=== Task ===
Retype the rows below exactly, everything from the line containing "Select row number 5 header" down to the line containing "Action: pos(510,474)", with both of those lines included.

● ● ● ●

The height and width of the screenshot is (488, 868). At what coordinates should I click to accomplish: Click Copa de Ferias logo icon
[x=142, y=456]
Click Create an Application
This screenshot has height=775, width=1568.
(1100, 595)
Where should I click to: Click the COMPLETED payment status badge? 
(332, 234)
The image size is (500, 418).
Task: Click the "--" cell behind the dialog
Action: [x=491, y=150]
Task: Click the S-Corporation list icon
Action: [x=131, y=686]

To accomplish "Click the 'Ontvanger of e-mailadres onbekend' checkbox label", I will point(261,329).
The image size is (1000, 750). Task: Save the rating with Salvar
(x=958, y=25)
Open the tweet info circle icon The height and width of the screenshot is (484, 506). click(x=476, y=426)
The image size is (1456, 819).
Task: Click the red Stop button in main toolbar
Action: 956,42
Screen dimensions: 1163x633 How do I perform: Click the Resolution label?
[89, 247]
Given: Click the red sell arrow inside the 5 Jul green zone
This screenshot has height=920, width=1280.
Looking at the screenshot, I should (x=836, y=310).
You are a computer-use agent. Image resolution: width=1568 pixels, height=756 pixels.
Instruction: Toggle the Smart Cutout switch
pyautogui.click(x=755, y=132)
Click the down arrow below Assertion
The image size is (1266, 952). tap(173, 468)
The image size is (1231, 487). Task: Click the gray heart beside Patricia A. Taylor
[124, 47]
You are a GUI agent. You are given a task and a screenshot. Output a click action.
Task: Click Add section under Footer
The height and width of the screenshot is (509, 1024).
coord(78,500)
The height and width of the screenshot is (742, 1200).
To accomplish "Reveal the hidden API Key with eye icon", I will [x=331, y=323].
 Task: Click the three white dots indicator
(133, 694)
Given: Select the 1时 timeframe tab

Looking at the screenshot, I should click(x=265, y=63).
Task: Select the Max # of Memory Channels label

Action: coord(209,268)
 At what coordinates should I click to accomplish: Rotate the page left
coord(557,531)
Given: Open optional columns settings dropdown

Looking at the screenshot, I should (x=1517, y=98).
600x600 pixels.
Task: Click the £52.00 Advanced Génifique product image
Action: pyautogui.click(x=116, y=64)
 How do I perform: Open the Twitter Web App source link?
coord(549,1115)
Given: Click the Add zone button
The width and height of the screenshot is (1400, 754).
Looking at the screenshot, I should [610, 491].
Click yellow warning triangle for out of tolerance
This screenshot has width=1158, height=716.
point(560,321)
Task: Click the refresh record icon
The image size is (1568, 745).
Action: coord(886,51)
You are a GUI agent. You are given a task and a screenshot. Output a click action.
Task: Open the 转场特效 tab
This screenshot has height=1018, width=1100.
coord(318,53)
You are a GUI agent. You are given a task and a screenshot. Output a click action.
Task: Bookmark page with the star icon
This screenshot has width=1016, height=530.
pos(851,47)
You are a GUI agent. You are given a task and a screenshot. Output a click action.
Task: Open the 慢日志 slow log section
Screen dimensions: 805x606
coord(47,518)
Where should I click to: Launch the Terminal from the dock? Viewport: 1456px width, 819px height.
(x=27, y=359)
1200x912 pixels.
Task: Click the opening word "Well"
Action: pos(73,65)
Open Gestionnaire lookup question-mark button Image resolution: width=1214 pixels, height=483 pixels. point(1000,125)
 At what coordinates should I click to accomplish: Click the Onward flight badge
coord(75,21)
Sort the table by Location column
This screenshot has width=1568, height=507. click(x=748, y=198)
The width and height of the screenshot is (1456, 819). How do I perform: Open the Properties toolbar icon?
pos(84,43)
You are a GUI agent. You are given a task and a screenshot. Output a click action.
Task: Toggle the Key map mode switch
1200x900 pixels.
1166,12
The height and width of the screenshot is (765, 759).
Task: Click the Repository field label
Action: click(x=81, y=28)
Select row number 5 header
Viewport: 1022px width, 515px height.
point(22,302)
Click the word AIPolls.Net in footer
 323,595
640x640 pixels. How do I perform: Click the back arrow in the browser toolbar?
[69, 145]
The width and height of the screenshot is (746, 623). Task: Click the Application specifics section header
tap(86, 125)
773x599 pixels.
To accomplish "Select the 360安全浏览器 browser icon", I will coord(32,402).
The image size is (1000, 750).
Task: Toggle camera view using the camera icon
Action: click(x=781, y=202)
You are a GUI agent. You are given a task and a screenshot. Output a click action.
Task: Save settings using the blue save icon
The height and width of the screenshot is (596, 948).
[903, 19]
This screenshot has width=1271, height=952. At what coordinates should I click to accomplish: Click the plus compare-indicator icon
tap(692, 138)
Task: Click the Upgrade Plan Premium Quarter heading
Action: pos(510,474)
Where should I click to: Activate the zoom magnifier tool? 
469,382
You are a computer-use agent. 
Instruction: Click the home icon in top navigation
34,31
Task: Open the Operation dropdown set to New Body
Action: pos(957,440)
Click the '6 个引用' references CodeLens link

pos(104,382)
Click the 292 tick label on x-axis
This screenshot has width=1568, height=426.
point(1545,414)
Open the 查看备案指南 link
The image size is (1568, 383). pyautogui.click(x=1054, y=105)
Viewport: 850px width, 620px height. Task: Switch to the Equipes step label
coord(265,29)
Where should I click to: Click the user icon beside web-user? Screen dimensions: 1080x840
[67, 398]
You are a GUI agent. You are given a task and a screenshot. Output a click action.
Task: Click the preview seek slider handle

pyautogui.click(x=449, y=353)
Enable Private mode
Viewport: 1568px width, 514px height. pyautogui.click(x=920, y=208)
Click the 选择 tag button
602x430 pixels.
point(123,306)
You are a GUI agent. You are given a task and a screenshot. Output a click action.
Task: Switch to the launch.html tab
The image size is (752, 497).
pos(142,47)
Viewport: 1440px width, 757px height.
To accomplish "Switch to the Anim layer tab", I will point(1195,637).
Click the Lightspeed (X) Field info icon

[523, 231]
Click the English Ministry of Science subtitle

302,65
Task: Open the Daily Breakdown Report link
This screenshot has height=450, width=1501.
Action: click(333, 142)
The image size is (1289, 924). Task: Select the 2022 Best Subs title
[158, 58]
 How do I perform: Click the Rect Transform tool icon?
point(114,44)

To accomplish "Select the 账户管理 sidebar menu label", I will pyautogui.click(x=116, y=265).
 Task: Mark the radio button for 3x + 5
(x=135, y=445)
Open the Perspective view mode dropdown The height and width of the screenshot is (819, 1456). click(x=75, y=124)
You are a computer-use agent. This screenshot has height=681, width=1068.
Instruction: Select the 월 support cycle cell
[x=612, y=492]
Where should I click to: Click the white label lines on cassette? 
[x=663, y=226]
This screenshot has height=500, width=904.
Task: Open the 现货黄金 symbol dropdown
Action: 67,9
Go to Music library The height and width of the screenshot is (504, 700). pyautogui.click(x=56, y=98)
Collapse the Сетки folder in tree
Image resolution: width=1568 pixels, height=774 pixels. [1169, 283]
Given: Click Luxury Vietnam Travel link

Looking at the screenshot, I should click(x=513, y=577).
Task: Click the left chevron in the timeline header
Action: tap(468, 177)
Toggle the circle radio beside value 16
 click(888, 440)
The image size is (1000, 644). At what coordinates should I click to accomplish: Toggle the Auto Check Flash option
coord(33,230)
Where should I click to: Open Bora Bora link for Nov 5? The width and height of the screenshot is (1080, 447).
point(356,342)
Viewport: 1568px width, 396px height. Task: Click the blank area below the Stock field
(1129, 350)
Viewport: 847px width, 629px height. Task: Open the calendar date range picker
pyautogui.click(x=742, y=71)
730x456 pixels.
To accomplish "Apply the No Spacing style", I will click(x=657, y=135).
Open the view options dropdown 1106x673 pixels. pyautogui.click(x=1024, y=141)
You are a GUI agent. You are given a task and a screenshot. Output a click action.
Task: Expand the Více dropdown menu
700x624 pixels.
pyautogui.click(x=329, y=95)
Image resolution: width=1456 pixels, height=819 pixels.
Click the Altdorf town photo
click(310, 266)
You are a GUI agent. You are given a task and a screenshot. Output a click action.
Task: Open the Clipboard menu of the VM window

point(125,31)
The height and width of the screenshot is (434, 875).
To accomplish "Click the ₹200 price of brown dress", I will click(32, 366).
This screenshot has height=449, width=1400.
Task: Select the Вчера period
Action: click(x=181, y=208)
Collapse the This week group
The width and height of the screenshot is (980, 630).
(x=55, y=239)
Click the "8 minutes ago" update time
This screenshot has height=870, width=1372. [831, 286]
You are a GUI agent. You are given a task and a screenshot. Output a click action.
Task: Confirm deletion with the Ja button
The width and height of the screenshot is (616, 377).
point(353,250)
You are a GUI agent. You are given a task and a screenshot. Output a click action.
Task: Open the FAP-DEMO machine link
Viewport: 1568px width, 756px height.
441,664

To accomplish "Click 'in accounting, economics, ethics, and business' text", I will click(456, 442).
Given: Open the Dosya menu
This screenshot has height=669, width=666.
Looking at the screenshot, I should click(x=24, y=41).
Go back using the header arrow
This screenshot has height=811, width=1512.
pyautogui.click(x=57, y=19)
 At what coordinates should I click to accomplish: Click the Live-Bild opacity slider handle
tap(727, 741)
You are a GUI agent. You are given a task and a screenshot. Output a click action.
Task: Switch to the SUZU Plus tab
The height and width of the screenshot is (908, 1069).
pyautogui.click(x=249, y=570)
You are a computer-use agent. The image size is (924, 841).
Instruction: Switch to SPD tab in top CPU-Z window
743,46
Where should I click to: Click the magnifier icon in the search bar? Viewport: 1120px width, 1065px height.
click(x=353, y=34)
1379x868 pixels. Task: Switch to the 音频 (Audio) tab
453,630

● ● ● ●

=== Problem solution ===
Select row number 5 header
Viewport: 1022px width, 515px height.
point(22,302)
Click the word AIPolls.Net in footer
 323,595
640x640 pixels. How do I perform: Click the back arrow in the browser toolbar?
[69, 145]
The width and height of the screenshot is (746, 623). Task: Click the Application specifics section header
tap(86, 125)
773x599 pixels.
To accomplish "Select the 360安全浏览器 browser icon", I will coord(32,402).
The image size is (1000, 750).
Task: Toggle camera view using the camera icon
Action: click(x=781, y=202)
You are a GUI agent. You are given a task and a screenshot. Output a click action.
Task: Save settings using the blue save icon
The height and width of the screenshot is (596, 948).
[903, 19]
This screenshot has width=1271, height=952. At what coordinates should I click to accomplish: Click the plus compare-indicator icon
tap(692, 138)
Task: Click the Upgrade Plan Premium Quarter heading
Action: pos(510,474)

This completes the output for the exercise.